Good communication, an important tool in the management of patients with glaucoma.

 

 

2. Description of my practice

 

- advantages:

Our practice retains a family atmosphere

 

Patients are very cooperative

 

The possibility to help people with severe visual disabilities

 

A place in the community to express my feelings and ideas.

 

Lot of work to do: create a glaucoma support group, teaching students, etc.

 

Good interaction with other specialists


- difficulties:

 

Resistance (from my partners) to modified the way to work

 

Management of the office. Find people with the will to work

 

Dealing with the advertising campaign of others doctors


3. Special considerations in patients with glaucoma

 

  • Glaucoma is a chronic disease, as such requires long treatment and follow up. I think it is important we must get to know our patients, and understand their lifestyle and goals, and try not to modify their lives in such a way that it is no longer pleasurable to live.
  • Merely giving a patient a diagnosis of glaucoma obviously affects his quality of life, as more than 80% of patients reported feelings like anxiety, depression or fear of going blind when being told about their disease (1).
  • Most doctors focus the “success of treatment” in lower IOP levels and avoid progression of visual field defects.

 

 

4. Why good communication is crucial

 

a) Communication plays an important role in helping glaucoma patients understand their disease and learn how to manage it over their lifetime.

 

b) Important factor in compliance with treatment and follow up visits:

 

  • In the study of Taylor et al, “Causes of non-compliance with drug regimens in glaucoma patients”, patients manifested that they would like their physicians to teach them how to instill their eye drops, tell them about new/alternate medications and procedures as they become available, and offer new ways to make their regimen easier (2).
  • The most common reasons patients gave for not keeping follow-up visits were the perception that their eye problem was "not serious enough," the cost of examinations, and that the doctor did not tell them to come back (3).

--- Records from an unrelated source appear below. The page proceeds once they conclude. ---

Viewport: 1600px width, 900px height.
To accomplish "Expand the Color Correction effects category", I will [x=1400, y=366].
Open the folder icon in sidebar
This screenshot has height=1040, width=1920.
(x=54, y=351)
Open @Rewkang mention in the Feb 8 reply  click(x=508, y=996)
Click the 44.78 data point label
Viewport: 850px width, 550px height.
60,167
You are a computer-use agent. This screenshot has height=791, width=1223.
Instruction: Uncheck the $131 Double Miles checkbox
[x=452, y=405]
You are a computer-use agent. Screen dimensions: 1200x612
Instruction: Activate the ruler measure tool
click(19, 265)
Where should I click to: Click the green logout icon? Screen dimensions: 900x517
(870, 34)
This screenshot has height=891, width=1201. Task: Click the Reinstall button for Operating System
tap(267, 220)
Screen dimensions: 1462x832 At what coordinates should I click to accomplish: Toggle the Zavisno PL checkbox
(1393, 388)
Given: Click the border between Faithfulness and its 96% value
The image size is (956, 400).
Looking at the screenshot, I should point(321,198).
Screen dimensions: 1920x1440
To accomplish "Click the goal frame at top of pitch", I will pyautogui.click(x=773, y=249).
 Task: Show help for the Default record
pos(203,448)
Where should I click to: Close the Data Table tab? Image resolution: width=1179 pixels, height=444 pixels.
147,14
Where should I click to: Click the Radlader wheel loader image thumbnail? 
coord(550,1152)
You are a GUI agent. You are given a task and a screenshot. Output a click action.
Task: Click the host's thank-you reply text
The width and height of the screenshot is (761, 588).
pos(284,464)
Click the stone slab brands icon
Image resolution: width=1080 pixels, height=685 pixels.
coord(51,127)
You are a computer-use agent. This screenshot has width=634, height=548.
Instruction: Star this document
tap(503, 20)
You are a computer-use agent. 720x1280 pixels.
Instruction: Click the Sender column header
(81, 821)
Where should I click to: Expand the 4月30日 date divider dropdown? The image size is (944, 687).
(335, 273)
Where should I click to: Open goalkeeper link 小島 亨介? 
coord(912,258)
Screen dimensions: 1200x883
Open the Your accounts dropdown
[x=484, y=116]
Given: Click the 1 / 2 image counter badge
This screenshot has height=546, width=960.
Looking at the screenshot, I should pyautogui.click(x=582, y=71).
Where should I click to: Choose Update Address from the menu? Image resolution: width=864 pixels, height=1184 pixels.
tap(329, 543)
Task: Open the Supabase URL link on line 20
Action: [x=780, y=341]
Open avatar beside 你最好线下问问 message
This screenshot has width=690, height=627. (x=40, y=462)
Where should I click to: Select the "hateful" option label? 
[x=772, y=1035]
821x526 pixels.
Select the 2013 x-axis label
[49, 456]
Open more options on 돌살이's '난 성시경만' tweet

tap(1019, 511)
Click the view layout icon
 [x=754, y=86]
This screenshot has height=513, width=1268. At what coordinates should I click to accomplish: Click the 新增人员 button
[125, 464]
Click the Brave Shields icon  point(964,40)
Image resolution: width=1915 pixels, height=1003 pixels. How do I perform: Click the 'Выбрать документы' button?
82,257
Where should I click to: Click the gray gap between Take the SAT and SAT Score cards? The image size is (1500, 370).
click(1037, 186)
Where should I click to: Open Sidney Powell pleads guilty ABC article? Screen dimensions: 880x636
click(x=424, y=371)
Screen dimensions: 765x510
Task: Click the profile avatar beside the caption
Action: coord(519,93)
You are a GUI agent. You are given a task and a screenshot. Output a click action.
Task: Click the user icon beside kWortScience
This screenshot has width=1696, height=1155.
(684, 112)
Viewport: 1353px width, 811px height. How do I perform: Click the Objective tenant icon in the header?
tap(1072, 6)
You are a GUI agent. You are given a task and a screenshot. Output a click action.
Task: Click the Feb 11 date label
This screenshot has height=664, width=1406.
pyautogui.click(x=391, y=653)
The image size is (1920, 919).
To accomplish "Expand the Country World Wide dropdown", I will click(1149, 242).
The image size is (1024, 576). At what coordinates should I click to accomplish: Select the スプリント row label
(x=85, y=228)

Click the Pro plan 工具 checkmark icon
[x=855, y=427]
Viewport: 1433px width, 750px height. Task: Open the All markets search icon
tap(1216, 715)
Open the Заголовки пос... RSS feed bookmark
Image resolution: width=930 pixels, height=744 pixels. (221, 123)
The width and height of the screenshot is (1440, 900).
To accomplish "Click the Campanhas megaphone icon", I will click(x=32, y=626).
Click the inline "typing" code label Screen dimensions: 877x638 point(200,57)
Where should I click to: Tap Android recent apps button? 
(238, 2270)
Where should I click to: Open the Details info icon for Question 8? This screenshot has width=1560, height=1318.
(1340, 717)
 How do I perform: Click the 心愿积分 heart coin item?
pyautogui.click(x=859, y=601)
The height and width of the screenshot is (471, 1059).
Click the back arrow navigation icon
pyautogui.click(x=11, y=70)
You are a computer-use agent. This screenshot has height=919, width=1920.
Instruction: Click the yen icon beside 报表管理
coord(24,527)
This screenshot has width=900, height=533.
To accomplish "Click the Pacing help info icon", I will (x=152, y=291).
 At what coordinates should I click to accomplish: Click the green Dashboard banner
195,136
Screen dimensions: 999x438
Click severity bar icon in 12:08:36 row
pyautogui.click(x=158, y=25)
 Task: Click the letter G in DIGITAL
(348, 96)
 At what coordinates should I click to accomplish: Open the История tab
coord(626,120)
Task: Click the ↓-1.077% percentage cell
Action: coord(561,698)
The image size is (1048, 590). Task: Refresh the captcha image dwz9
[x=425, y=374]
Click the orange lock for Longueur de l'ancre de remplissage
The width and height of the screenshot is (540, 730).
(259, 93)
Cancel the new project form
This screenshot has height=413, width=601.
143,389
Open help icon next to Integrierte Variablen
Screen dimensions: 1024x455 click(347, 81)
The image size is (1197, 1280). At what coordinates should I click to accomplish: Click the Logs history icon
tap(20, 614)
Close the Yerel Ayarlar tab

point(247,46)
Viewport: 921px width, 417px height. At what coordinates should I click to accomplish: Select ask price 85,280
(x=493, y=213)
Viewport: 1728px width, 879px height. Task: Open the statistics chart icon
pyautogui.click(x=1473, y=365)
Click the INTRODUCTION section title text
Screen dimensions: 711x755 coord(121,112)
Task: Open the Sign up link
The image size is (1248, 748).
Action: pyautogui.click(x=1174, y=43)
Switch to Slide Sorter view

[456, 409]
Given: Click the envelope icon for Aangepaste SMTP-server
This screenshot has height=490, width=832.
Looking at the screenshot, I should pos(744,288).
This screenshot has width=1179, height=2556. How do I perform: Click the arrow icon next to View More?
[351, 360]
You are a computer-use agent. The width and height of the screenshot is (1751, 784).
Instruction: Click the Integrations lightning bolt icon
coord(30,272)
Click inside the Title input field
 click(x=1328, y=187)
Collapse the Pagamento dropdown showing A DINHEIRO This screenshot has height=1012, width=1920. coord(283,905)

c) In a study about the impact of glaucoma on the quality of life of patients. Odberg et al states that patients preferred to receive their information personally and orally. Nearly all the patients preferred to be informed by their eye specialist (1). We are not only technicians taking measurements. We are persons treating persons, feelings and experiences. Feelings and experiences concerning visual tasks, treatment, information and care should be considered.

 

5. Conclusion

 

There is a whole universe in each patient. We should open our mind and heart to receive what they offer us every day.

 

6. References

 

1. Odberg T, Jakobsen JE, Hultgren SJ, Halseide R. The impact of glaucoma on the quality of life of patients in Norway. I Results from a self-administered questionnaire. Acta Ophthalmol. Scand. 2001: 79: 116–120.

 

2. Taylor SA, Galbraith SM, Mills RP. Causes of non-compliance with drug regimens in glaucoma patients: a qualitative study. J Ocul Pharmacol Ther. 2002 Oct;18(5):401-9.

 

3. Kosoko O, Quigley HA, Vitale S, Enger C, Kerrigan L, Tielsch JM. Risk factors for noncompliance with glaucoma follow-up visits in a residents' eye clinic. Ophthalmology. 1998;105(11):2105-11.